■ Work required
Word for word, restate the lines of the data below between those holding "Task: Click inside the 我的网络 list box" and "Task: Switch to the Ticks tab in Market Watch", inclusive; pictures do not belong in the copy.
'''
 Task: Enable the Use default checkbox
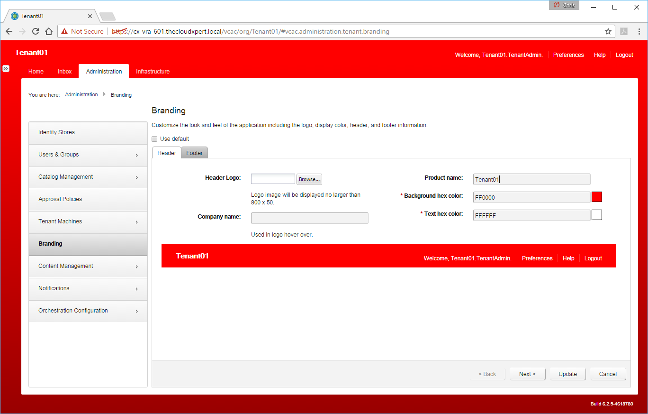(154, 139)
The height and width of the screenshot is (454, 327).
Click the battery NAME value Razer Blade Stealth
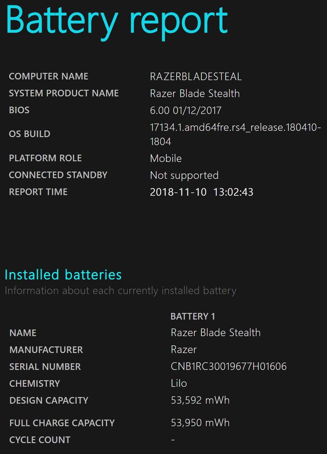[216, 333]
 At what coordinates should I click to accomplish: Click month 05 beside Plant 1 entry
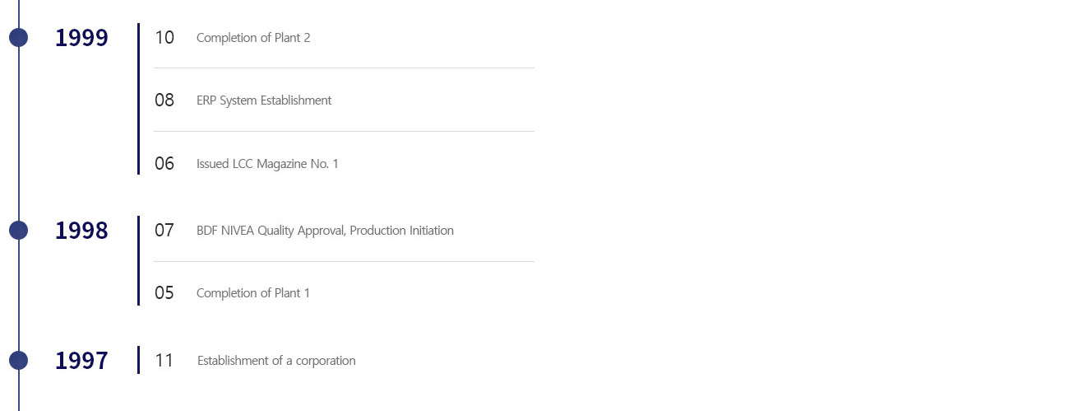[164, 292]
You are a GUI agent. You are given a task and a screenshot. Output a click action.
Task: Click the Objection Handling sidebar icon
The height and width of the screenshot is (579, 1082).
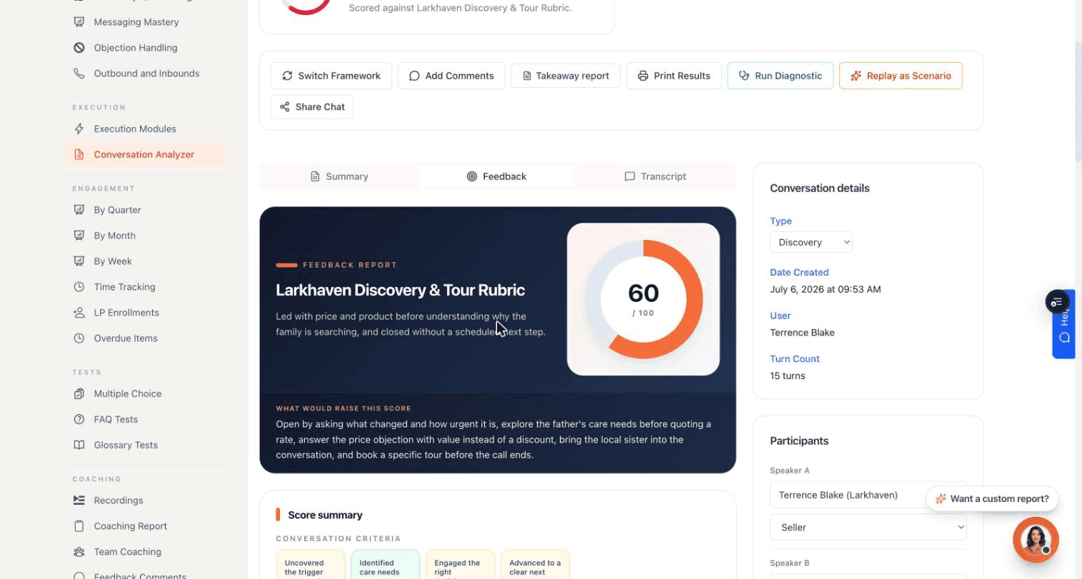pos(79,48)
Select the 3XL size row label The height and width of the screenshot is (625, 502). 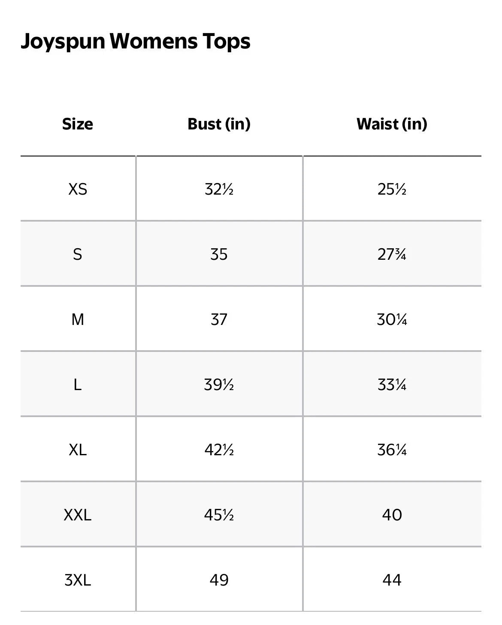78,580
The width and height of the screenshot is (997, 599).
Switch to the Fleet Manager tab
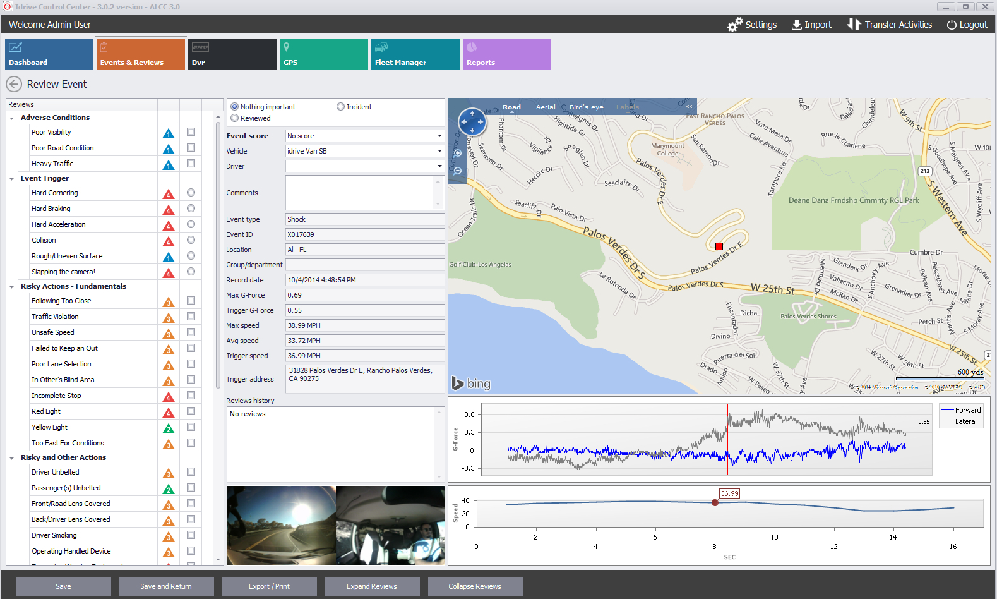click(415, 54)
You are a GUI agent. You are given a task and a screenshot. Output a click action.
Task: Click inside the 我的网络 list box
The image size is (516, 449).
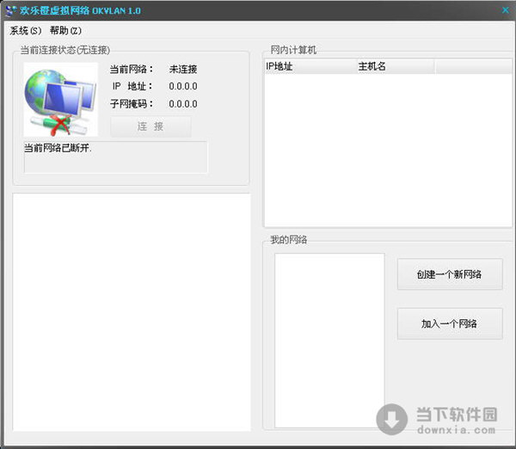pos(329,340)
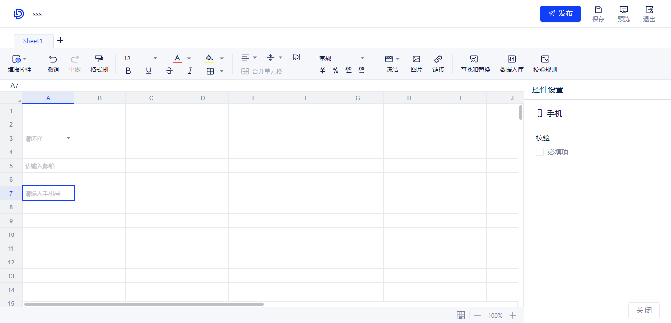Open the 请选择 dropdown in cell A3
Screen dimensions: 671x323
[x=68, y=138]
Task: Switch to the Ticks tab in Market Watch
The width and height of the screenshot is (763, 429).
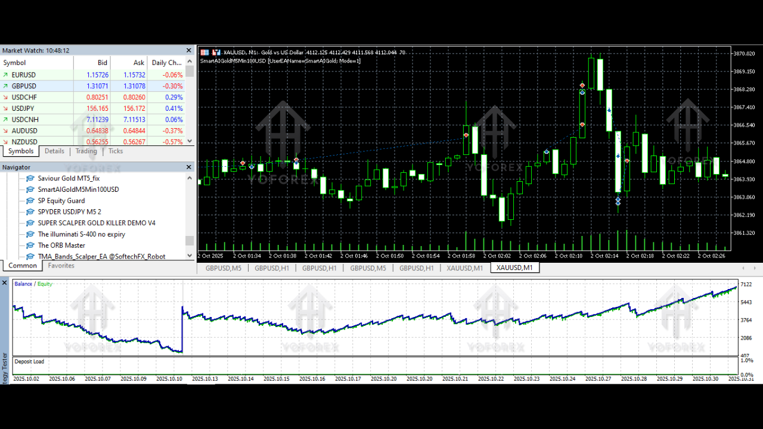Action: pyautogui.click(x=115, y=151)
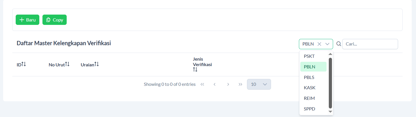Go to previous page arrow
Screen dimensions: 416x117
(x=215, y=84)
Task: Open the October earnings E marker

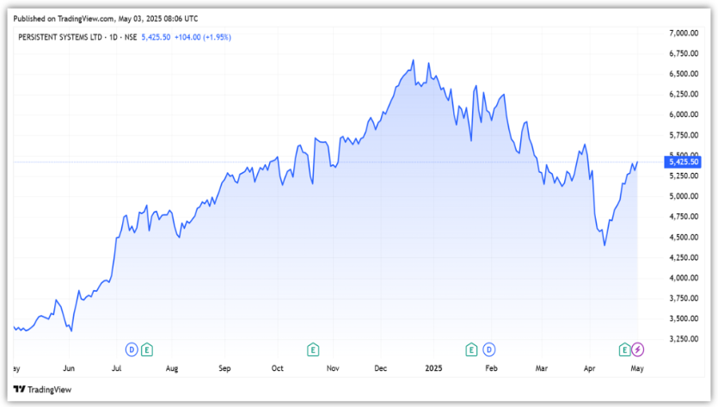Action: click(x=313, y=349)
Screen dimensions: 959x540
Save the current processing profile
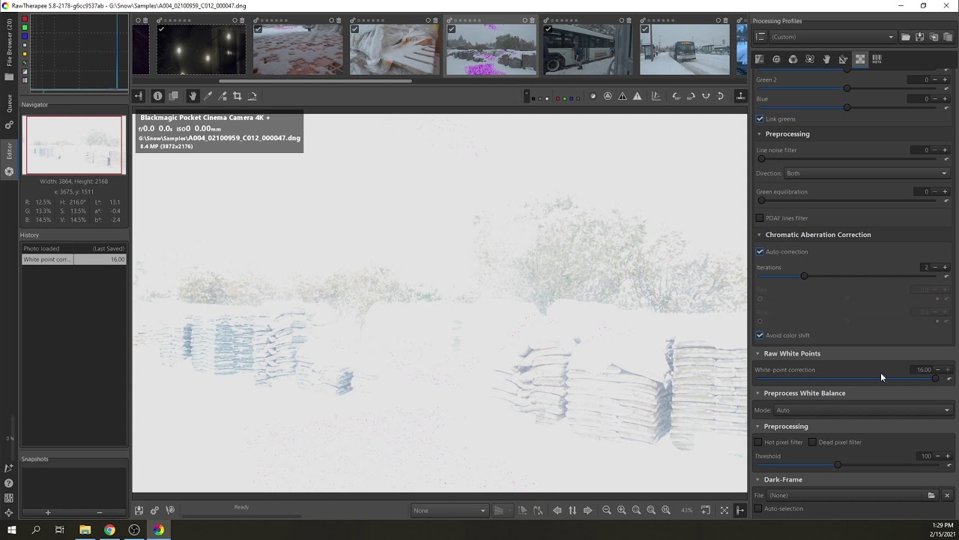(x=920, y=37)
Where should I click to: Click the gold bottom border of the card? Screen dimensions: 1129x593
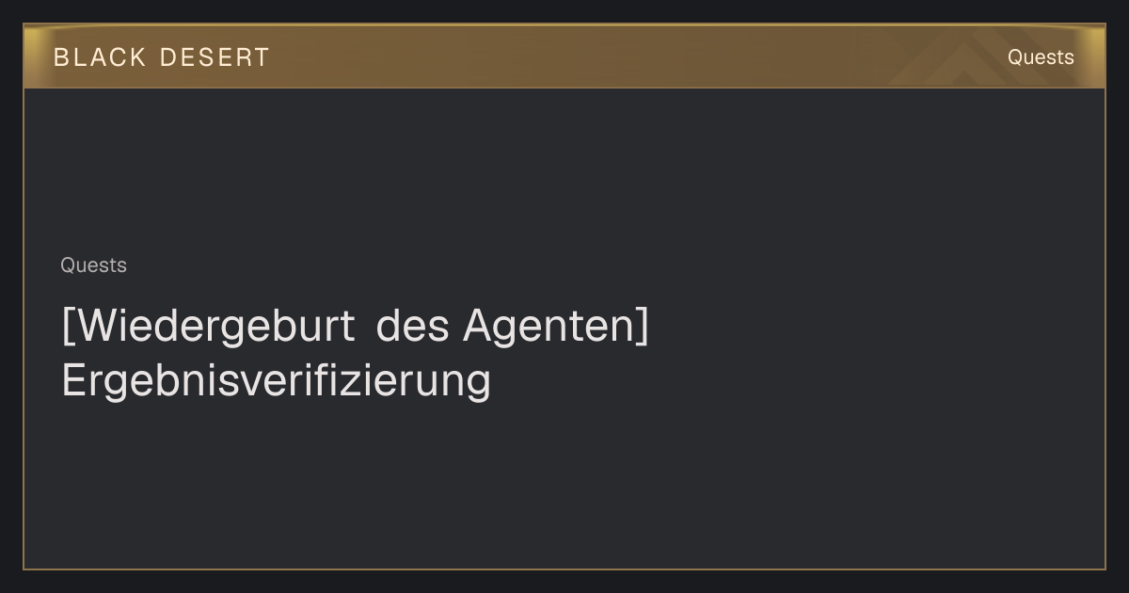coord(565,569)
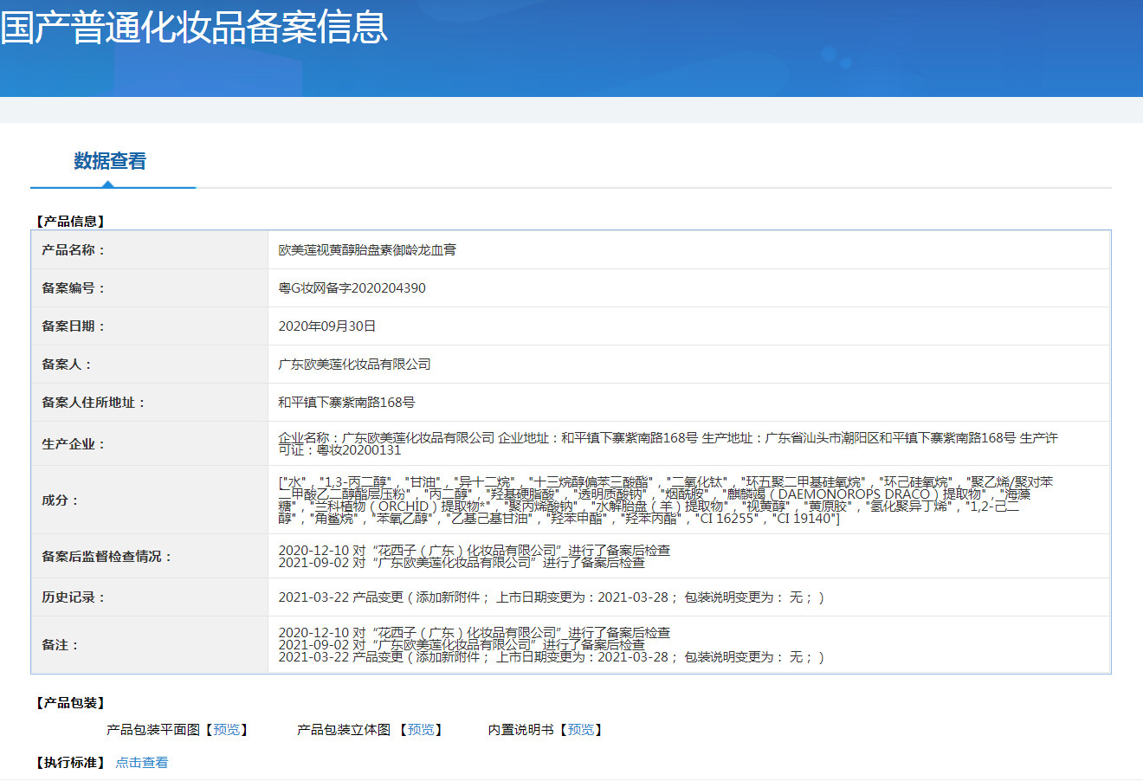Open the 数据查看 tab

click(110, 161)
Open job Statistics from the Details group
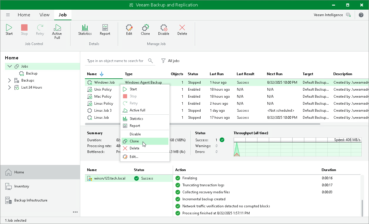369x224 pixels. (85, 29)
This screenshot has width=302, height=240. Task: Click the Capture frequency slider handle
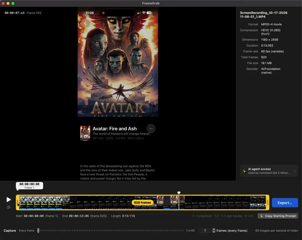(x=38, y=231)
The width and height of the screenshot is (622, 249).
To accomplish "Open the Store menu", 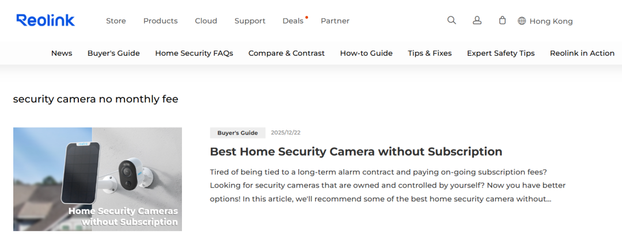I will pyautogui.click(x=116, y=21).
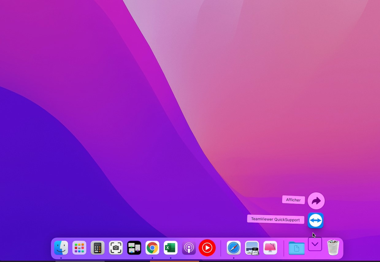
'''
■ Your response
Task: Click inside the 我的网络 list box
The image size is (516, 449).
pos(329,340)
Open the 请选择 dropdown in cell A3
Screen dimensions: 671x323
[x=68, y=138]
Task: Switch to the Ticks tab in Market Watch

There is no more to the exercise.